MOBILE ANESTHESIOLOGISTS CHICAGO v. ANESTHESIA ASSOCIATES OF HOUSTON METROPLEX (October 1, 2010)
Mobile Anesthesiologists Chicago ("Chicago") provides on-site anesthesia services, is based in Chicago, has been in business for 15 years, registered the website www.mobileanesthesiologists.com, registered Mobile Anesthesiologists as a federal trademark, and has affiliate offices in other U.S. cities, including Houston. Anesthesia Associates of Houston Metroplex ("Houston") was founded by Dr. Eric Chan. Dr. Chan is its sole member and it operates only in the Houston area. Chan registered the website www.mobileanesthesia.com, where he advertises his practice to the greater Houston area. Dr. Chan is a licensed anesthesiologist in Texas but in no other state, and he has never conducted business in Illinois or visited Illinois for business. Chicago brought suit in Illinois federal court alleging that Houston violated federal law by registering a confusingly similar domain name. Judge Norgle (N.D. Ill.) dismissed the complaint for lack of personal jurisdiction. Chicago appeals.
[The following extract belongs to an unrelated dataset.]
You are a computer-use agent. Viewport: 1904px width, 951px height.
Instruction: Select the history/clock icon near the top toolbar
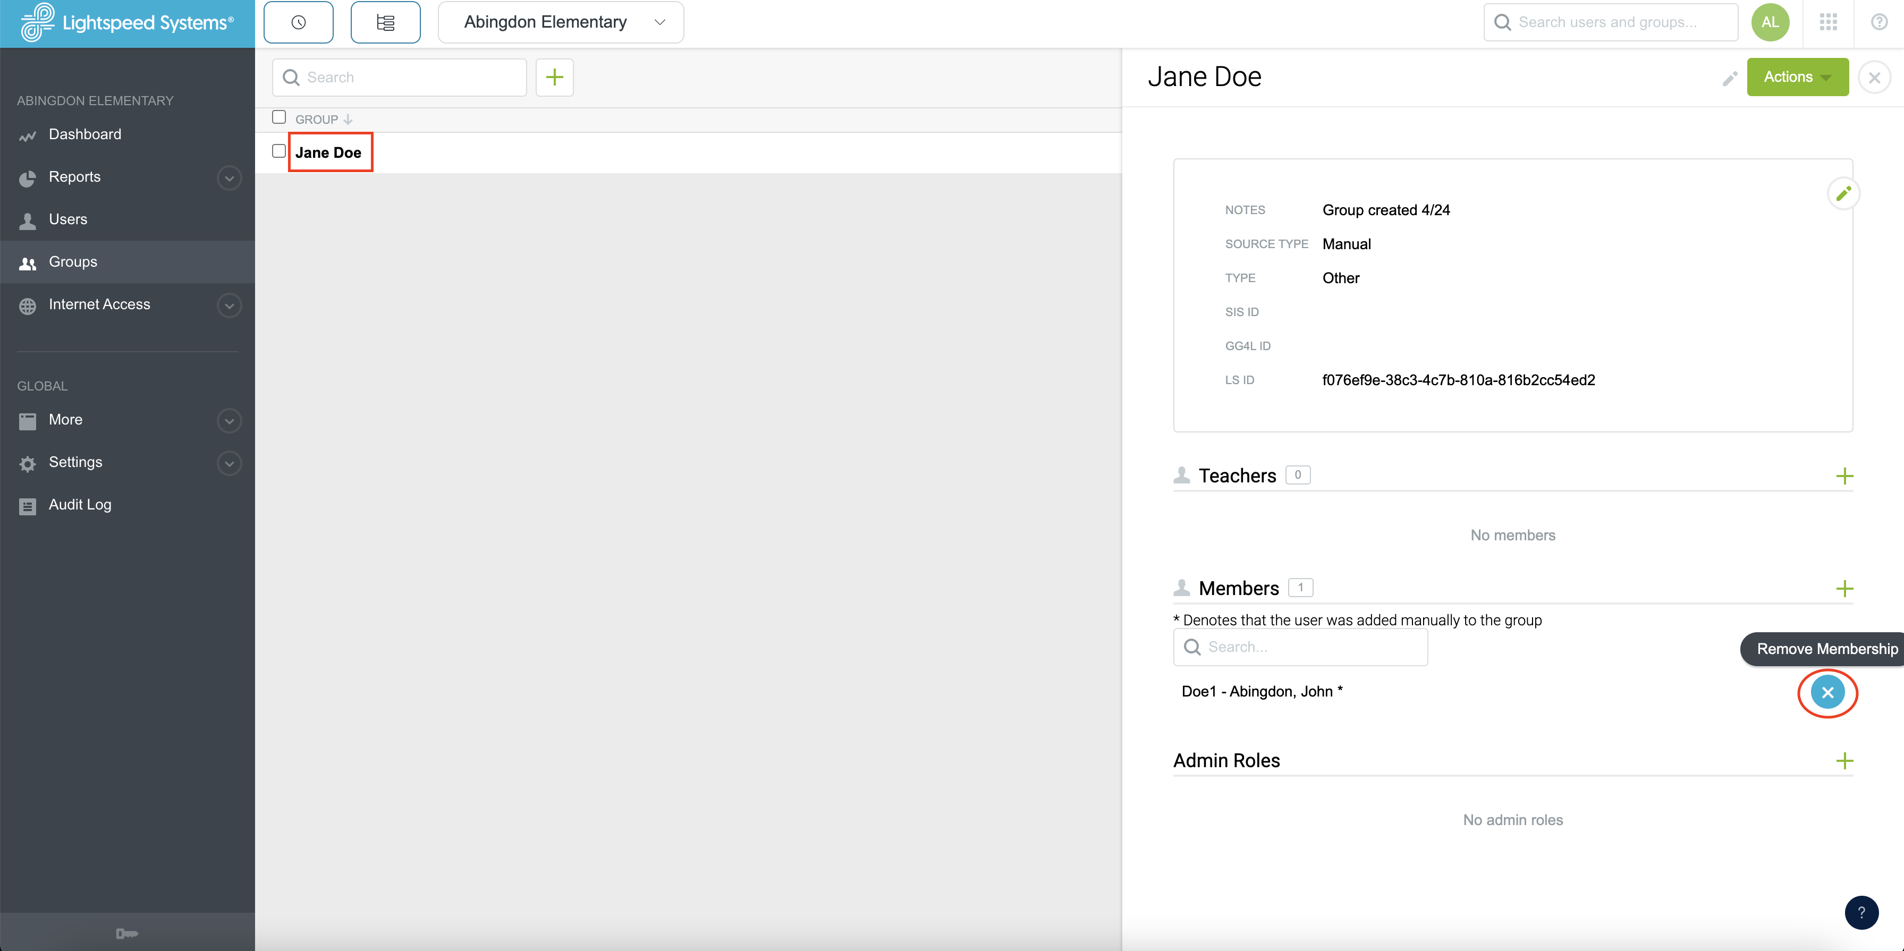click(x=299, y=21)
In their opinion, Judges Flaum, Wood, and Hamilton affirmed. The Court first rejected Chicago's argument that Houston waived its personal jurisdiction defense when it asked for a continuance of the preliminary injunction hearing and for discovery. Waiver of personal jurisdiction requires much more than that, said the Court. The Court proceeded to the merits of the personal jurisdiction defense under the familiar federal due process and International Shoe rubric. General jurisdiction was not alleged, so it proceeded to analyze specific jurisdiction. Chicago relied on the Calder "expressly aimed" test. The Florida defendants in Calder were required to appear in California on a libel charge because the allegedly libelous story was about a California resident and the "brunt of the harm" was felt in California. The Court reviewed its “not . . . entirely consistent” application of Calder in Wallace, Indianapolis Colts, and Janmark. It concluded that Wallace, and its rejection of the notion that a defendant with no contacts in a forum could be forced to defend there simply by alleging an intentional tort, was the proper application of Calder (while rejecting the notion that Indianapolis Colts or Janmark actually conflicted with Calder). Here, Chicago's only evidence is that Houston maintained a website, accessible in Illinois, under a confusingly similar name and therefore caused injury in Illinois. The Court concluded that that was insufficient "express aiming" to establish personal jurisdiction. The Court also rejected Chicago's alternative theories that its federal trademark registration somehow established personal jurisdiction in Illinois and that Houston's actions were "expressly aimed" at Illinois after its receipt of Chicago's cease-and-desist letter.